For Barad, phenomena or objects do not precede their interaction, rather, 'objects' emerge through particular intra-actions. Thus, apparatuses, which produce phenomena, are not assemblages of humans and nonhumans (as in actor-network theory). Rather, they are the condition of possibility of 'humans' and 'non-humans', not merely as ideational concepts, but in their materiality. Apparatuses are 'material-discursive' in that they produce determinate meanings and material beings while simultaneously excluding the production of others. What it means to matter is therefore always material-discursive. Barad takes their inspiration from physicist Niels Bohr, one of the founders of quantum physics. Barad's agential realism is at once an epistemology (theory of knowing), an ontology (theory of being), and an ethics. For this, Barad employs the term onto-epistemology. Because specific practices of mattering have ethical consequences, excluding other kinds of mattering, onto-epistemological practices are always in turn onto-ethico-epistemological.
Much of Barad's scholarly work has revolved around their concept of "agential realism," and their theories hold importance for many academic fields, including science studies, STS (Science, Technology, and Society), feminist technoscience, philosophy of science, feminist theory, and, of course, physics. In addition to Bohr, their work draws a great deal on the works of Michel Foucault and Judith Butler, as demonstrated in their influential article in the feminist journal differences,"Getting Real: Technoscientific Practices and the Materialization of Reality."[1]

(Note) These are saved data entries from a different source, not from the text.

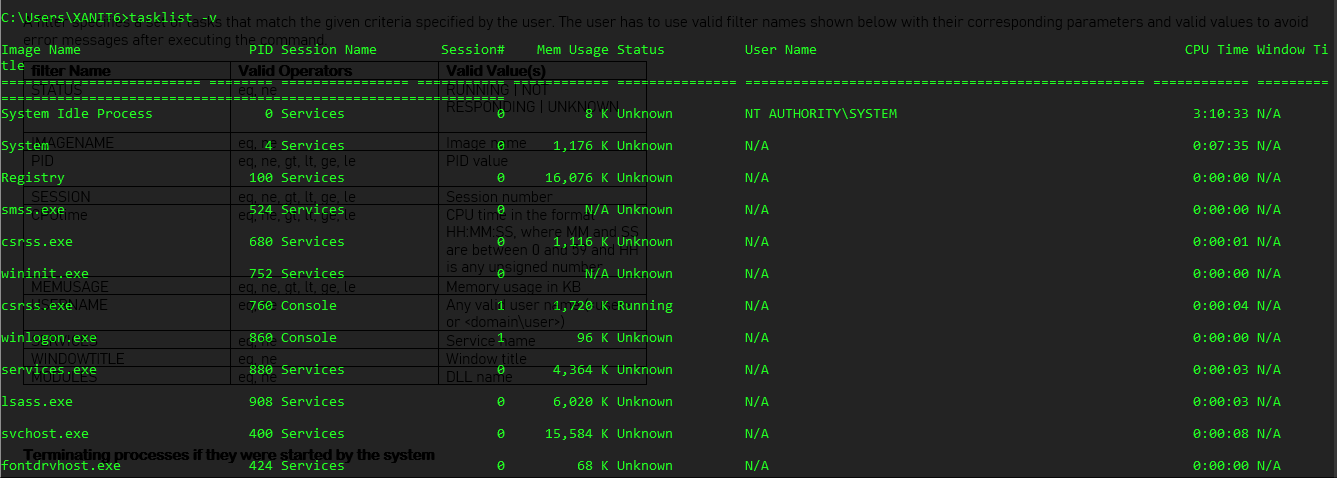Viewport: 1337px width, 478px height.
Task: Click the NT AUTHORITY\SYSTEM user name
Action: (x=820, y=114)
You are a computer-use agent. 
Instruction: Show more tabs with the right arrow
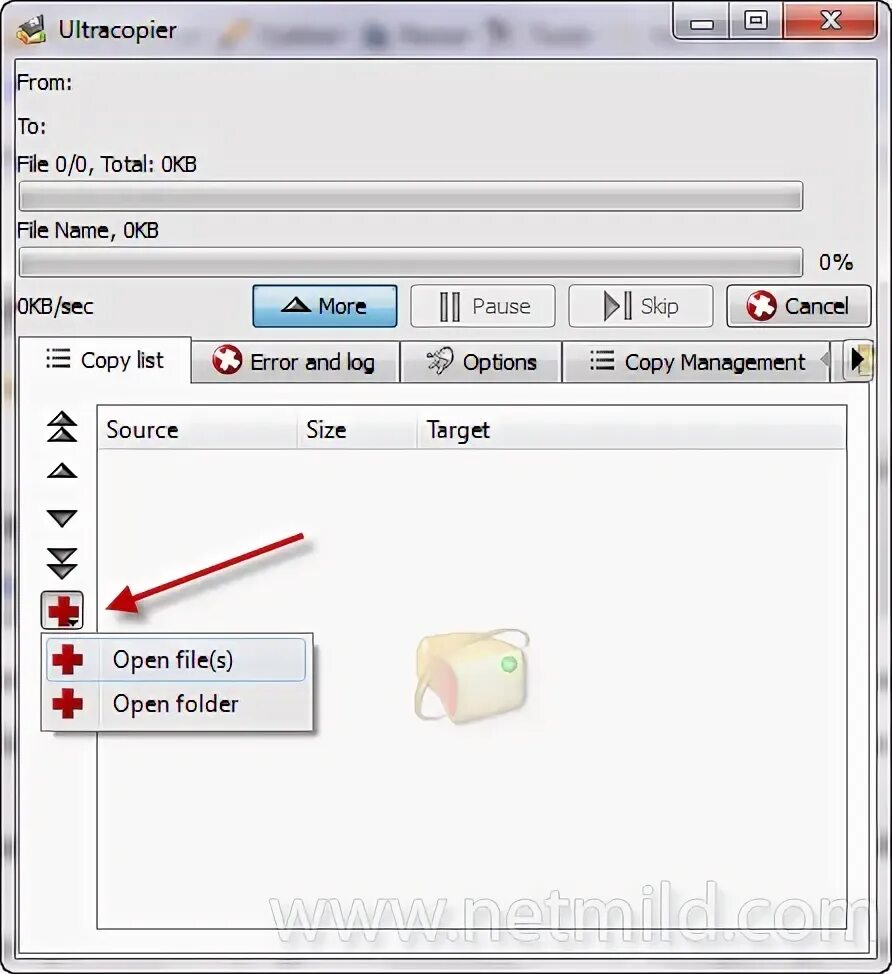858,360
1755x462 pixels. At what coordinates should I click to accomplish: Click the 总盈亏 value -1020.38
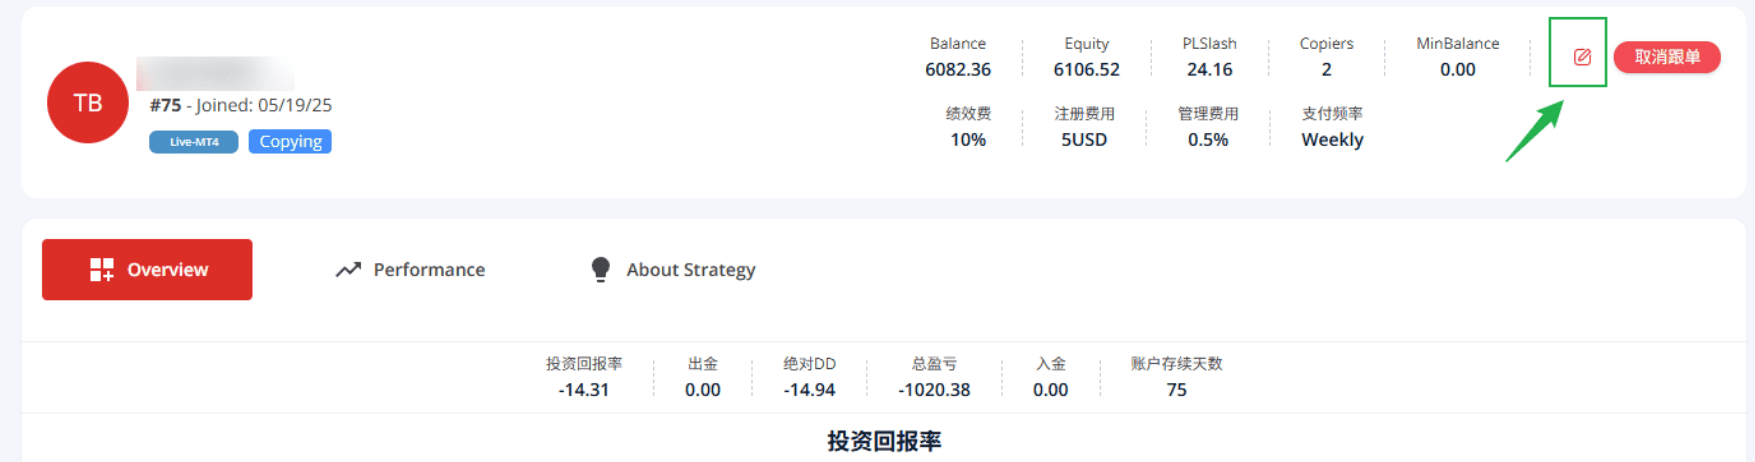[x=934, y=390]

Barad's original training was in theoretical physics.[2] Their book, Meeting the Universe Halfway, (2007), includes in-depth discussions of Stern–Gerlach experiments, Bell inequalities, delayed-choice quantum eraser experiments, the Kochen–Specker theorem and other topics in quantum physics from Barad's neo-Bohrian perspective. In this book, Barad also argues that 'agential realism,' is useful to the analysis of literature, social inequalities, and many other things. This claim is based on the fact that Barad's agential realism is a way of understanding the politics, ethics, and agencies of any act of observation, and indeed any kind of knowledge practice. According to Barad, the deeply connected way that everything is entangled with everything else means that any act of observation makes a "cut" between what is included and excluded from what is being considered. Nothing is inherently separate from anything else, but separations are temporarily enacted so one can examine something long enough to gain knowledge about it. This view of knowledge provides a framework for thinking about how culture and habits of thought can make some things visible and other things easier to ignore or to never see. For this reason, according to Barad, agential realism is useful for any kind of feminist analysis, even if the connection to science is not apparent.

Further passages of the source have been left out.